DIGITAL LIBRARY
AUTOMATED GENERATION OF MANDARIN EDUCATIONAL MULTIMEDIA CONTENT FROM EXISTING ENGLISH CONTENT
Santa Clara University (UNITED STATES)
About this paper:
Appears in: ICERI2022 Proceedings
Publication year: 2022
Pages: 963-972
ISBN: 978-84-09-45476-1
ISSN: 2340-1095
doi: 10.21125/iceri.2022.0280
Conference name: 15th annual International Conference of Education, Research and Innovation
Dates: 7-9 November, 2022
Location: Seville, Spain
Abstract:
With the advancement of digital technology, multimedia contents have proliferated in recent years. Large collections of such multimedia content are accrued both in public on the internet and in private enterprise settings. However, the vast majority of freely available content is in English which places restrictions on its wider usage. This has motivated research techniques and technologies that facilitate reliable conversion of multimedia content into other languages. Initially, the research's focus was on the translation of planned spoken content structured into document-like units but gradually shifted focus to informal spoken content produced spontaneously in conversational settings.

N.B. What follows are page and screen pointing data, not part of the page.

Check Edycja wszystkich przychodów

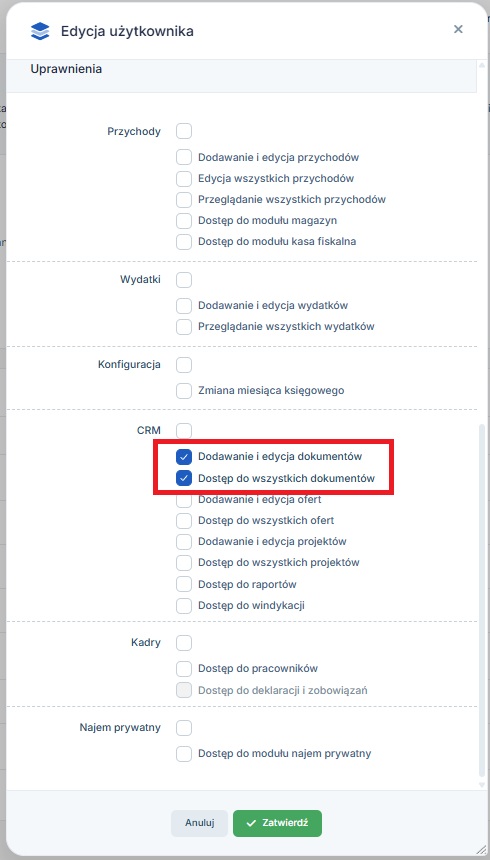[184, 178]

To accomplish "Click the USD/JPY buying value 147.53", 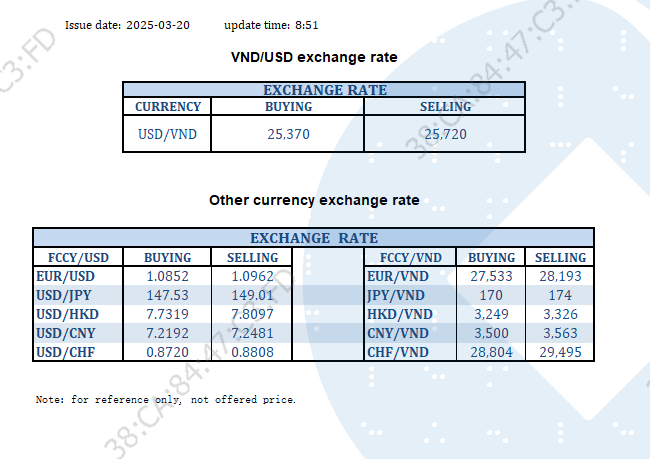I will point(167,295).
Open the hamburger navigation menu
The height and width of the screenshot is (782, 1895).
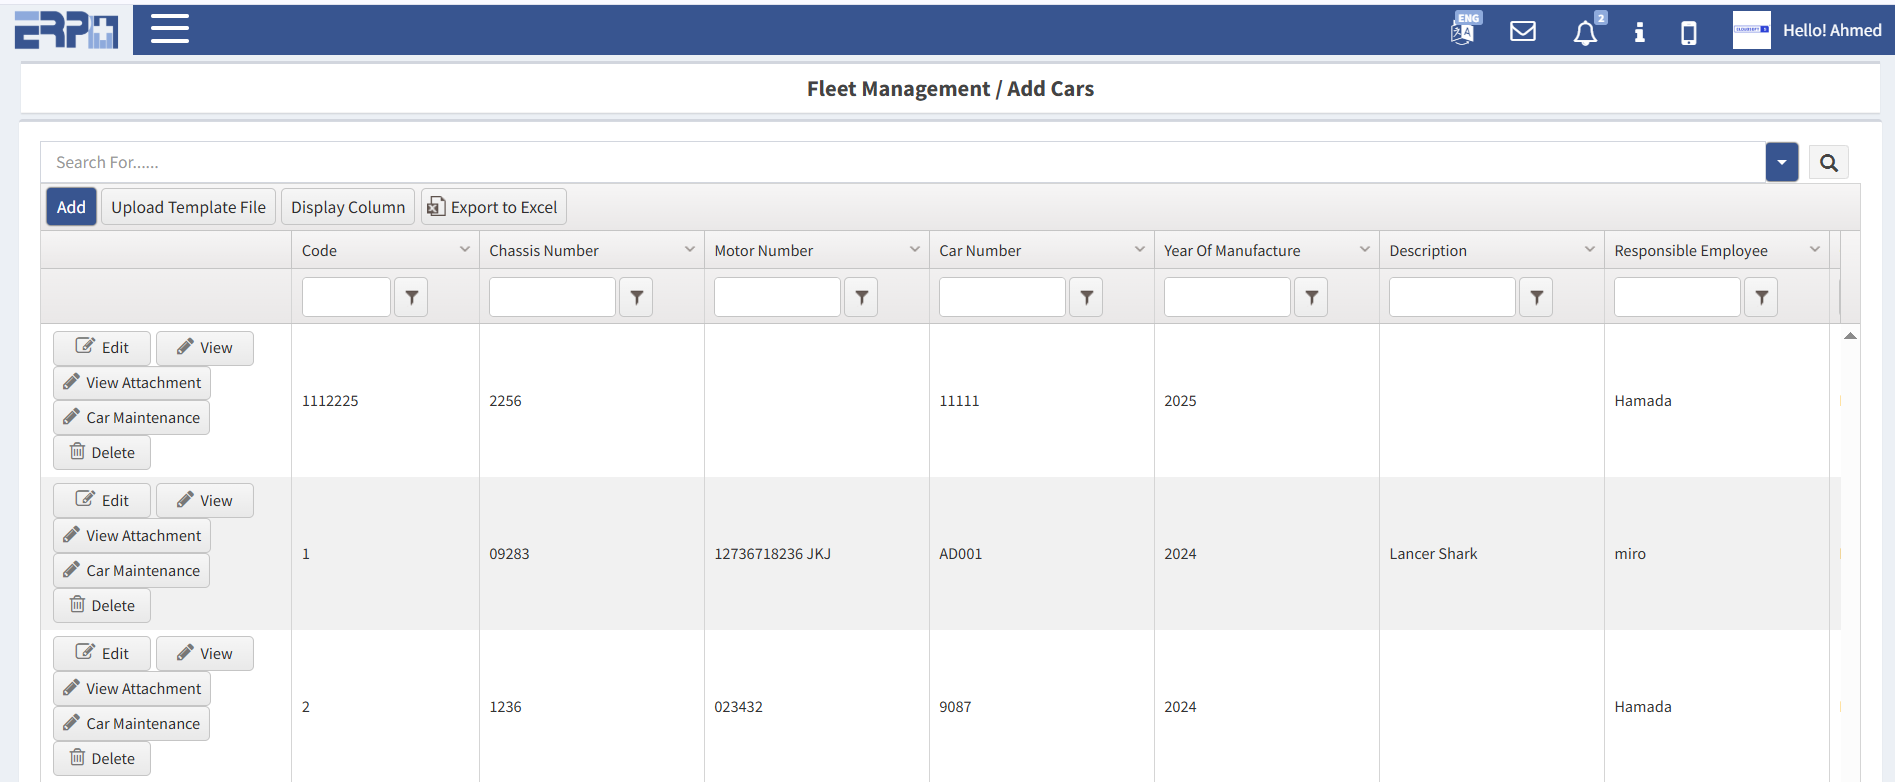[x=169, y=29]
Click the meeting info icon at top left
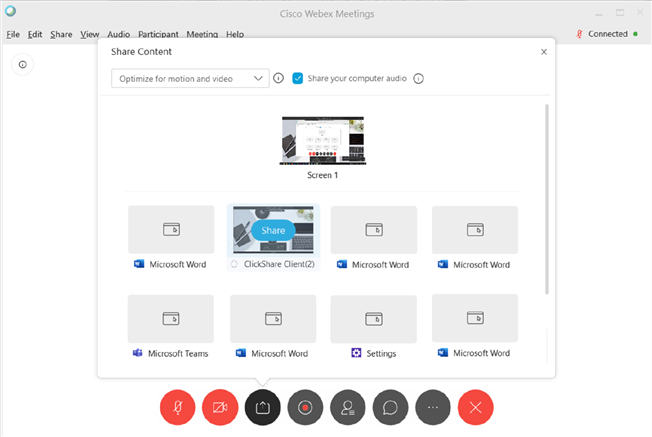This screenshot has width=652, height=437. pyautogui.click(x=23, y=65)
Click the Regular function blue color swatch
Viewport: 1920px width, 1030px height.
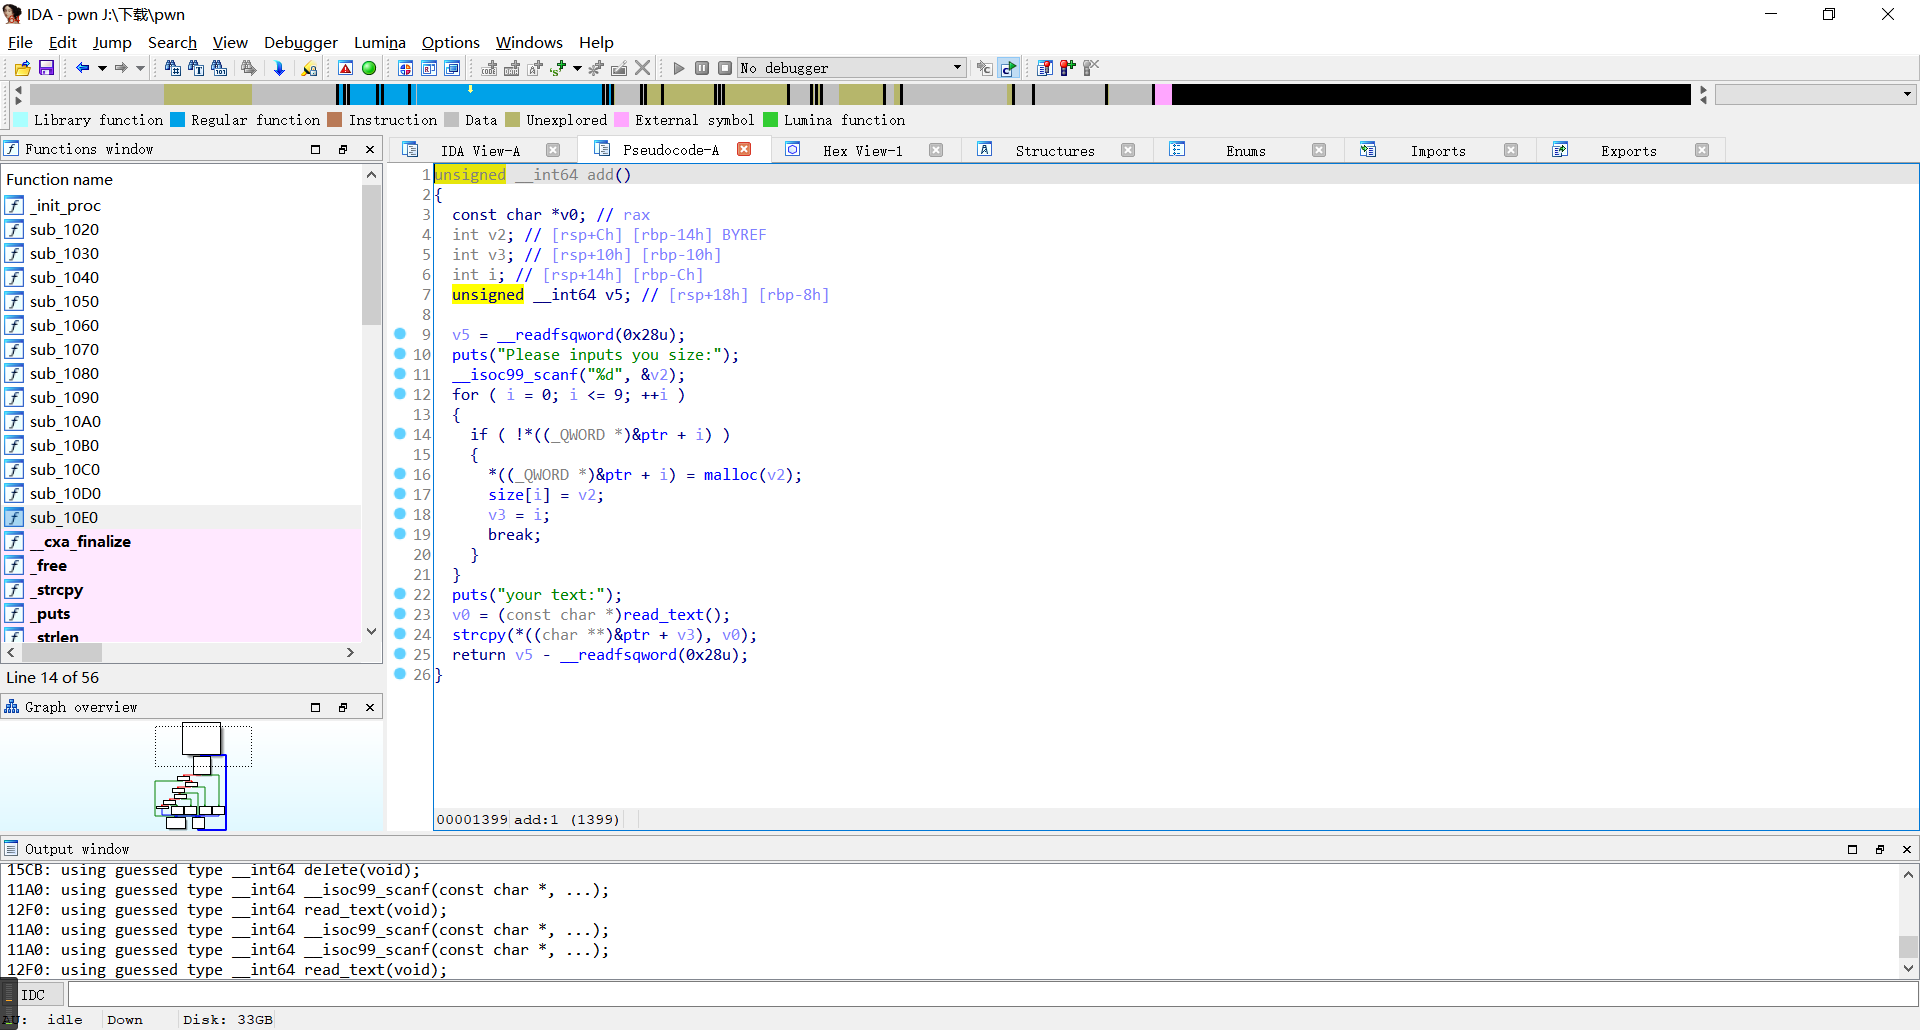coord(177,120)
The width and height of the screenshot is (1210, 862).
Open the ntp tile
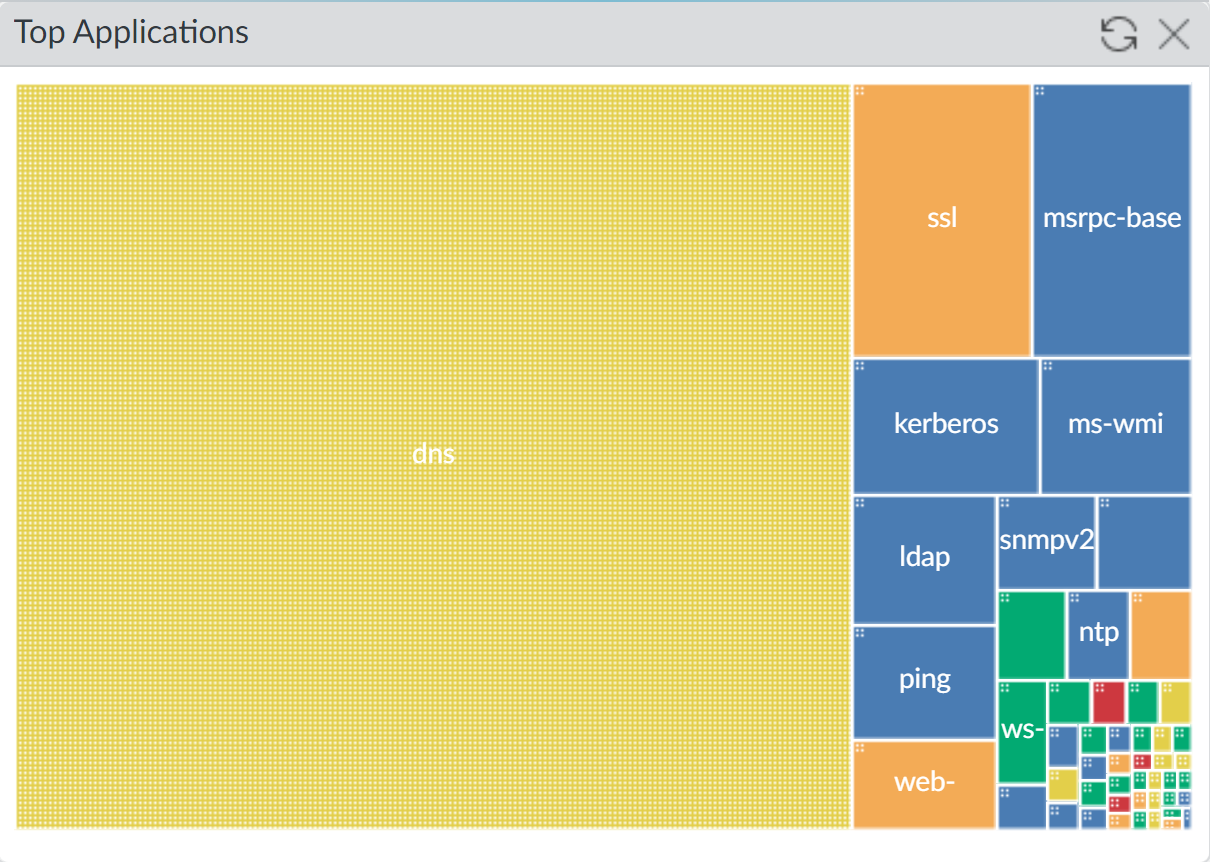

The work focuses on automated translation of multimedia content, specifically video content, that are designed for formal education in Chinese contexts applying NLP and ML techniques. This paper demonstrates the feasibility of automating machine translations of English video content to Mandarin with an accuracy level of ninety percent. The results of our experiments show that translation of specialized content like educational materials require rich context-aware vocabulary which is not readily available now. This research enhances machine translation by building a pipeline for richer vocabulary datasets along with viable NLP/ML models.
Keywords:
Automated Machine Translation, AI in multimedia content, Speech Recognition System, Chinese Language Translation.